The task.
In the records, find every line with the word "computer" and copy it out.

Stored data entries
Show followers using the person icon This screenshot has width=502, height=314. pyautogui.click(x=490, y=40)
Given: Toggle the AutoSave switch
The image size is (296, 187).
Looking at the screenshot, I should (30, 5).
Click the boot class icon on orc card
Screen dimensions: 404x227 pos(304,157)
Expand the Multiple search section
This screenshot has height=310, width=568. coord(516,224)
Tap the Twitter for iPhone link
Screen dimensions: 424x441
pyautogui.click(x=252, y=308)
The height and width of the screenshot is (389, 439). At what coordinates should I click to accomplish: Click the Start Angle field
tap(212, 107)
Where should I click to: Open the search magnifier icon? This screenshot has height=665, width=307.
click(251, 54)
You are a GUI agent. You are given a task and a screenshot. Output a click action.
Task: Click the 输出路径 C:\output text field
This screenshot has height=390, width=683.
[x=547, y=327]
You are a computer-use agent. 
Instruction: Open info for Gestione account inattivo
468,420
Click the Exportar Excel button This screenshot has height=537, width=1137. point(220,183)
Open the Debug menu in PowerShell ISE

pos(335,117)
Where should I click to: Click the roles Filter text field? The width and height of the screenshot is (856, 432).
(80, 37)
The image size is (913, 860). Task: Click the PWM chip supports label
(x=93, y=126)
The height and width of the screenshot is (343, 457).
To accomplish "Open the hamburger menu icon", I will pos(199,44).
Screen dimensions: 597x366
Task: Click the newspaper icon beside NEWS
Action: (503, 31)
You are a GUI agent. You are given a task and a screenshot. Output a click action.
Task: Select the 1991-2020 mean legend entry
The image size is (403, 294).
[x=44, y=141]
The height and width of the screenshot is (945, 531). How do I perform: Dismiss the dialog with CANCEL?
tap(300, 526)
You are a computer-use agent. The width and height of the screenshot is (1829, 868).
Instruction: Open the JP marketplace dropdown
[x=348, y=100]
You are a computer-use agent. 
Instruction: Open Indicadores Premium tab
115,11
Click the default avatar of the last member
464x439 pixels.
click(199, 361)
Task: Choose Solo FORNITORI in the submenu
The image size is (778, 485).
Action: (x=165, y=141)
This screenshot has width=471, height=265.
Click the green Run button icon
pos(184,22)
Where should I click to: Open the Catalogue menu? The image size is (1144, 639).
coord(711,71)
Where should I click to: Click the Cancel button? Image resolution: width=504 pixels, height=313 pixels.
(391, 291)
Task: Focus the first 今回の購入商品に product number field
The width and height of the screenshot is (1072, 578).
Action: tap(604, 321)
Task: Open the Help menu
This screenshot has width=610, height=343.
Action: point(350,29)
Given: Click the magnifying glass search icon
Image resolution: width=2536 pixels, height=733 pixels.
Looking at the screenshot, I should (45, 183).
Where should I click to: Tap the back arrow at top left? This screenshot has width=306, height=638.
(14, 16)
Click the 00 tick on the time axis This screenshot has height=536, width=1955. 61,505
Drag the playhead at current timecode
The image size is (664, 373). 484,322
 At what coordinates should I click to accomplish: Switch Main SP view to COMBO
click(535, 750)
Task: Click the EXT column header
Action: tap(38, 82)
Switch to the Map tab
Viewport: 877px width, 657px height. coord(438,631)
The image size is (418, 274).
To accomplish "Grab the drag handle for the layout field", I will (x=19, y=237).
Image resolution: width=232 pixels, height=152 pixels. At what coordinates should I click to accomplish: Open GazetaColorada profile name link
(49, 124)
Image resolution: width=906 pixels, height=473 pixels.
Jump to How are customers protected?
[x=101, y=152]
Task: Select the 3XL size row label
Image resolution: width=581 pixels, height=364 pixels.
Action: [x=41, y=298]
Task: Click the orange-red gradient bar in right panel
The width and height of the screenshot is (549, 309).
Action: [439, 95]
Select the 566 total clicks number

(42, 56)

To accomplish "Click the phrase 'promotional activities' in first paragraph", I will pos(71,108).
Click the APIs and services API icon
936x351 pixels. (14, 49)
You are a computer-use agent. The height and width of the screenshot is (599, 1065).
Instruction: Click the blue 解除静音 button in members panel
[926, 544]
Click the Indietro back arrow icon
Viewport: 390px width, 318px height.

Result of the task.
You are a computer-use agent. 
You are a computer-use agent. The width and height of the screenshot is (1829, 868).
You are a computer-use agent. 
You are a computer-use agent. The height and width of the screenshot is (599, 1065).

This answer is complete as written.